The required output is the line containing "Energy Kick 1000g Dux Human Health (57, 1252)" and every line after it, transcribed exactly through the end of the data below.

Data excerpts ::
<<<<

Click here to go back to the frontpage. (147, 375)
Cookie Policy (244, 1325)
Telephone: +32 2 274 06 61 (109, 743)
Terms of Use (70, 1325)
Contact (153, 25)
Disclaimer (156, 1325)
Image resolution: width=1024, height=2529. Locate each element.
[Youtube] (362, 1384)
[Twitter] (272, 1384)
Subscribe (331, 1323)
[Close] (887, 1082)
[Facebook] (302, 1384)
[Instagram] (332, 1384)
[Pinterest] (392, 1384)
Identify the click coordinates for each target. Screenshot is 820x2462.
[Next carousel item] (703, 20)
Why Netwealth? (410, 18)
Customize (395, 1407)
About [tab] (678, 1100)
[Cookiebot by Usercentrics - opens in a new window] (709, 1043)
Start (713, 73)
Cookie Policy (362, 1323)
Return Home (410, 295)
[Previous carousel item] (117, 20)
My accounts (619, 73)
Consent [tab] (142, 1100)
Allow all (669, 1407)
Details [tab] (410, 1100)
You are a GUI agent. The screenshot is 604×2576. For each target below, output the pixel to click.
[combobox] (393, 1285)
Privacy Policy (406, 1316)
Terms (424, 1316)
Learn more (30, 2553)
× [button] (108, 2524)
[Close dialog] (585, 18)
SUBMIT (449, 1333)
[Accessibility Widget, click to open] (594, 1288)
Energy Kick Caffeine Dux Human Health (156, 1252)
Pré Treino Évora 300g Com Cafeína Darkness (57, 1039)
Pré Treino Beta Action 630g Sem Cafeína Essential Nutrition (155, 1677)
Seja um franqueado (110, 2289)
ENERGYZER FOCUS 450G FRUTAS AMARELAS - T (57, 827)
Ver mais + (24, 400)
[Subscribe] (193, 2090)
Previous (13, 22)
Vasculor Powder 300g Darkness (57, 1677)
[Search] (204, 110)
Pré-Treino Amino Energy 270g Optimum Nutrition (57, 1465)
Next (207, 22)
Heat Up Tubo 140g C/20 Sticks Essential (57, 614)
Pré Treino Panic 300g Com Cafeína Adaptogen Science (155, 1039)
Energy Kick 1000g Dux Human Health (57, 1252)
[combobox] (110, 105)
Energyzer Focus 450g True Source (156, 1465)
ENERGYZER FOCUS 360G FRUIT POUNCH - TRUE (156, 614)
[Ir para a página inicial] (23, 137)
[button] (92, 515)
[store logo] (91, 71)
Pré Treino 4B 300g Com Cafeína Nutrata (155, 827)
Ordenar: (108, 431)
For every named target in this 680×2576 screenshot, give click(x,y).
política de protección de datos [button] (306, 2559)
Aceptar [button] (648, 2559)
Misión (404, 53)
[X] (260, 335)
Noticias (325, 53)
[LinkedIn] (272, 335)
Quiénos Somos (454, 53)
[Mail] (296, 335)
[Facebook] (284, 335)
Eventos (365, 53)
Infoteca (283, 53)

>>>>

Solution for this exercise ::
Energy Kick 1000g Dux Human Health (57, 1252)
[combobox] (110, 105)
Energyzer Focus 450g True Source (156, 1465)
ENERGYZER FOCUS 360G FRUIT POUNCH - TRUE (156, 614)
[Ir para a página inicial] (23, 137)
[button] (92, 515)
[store logo] (91, 71)
Pré Treino 4B 300g Com Cafeína Nutrata (155, 827)
Ordenar: (108, 431)
For every named target in this 680×2576 screenshot, give click(x,y).
política de protección de datos [button] (306, 2559)
Aceptar [button] (648, 2559)
Misión (404, 53)
[X] (260, 335)
Noticias (325, 53)
[LinkedIn] (272, 335)
Quiénos Somos (454, 53)
[Mail] (296, 335)
[Facebook] (284, 335)
Eventos (365, 53)
Infoteca (283, 53)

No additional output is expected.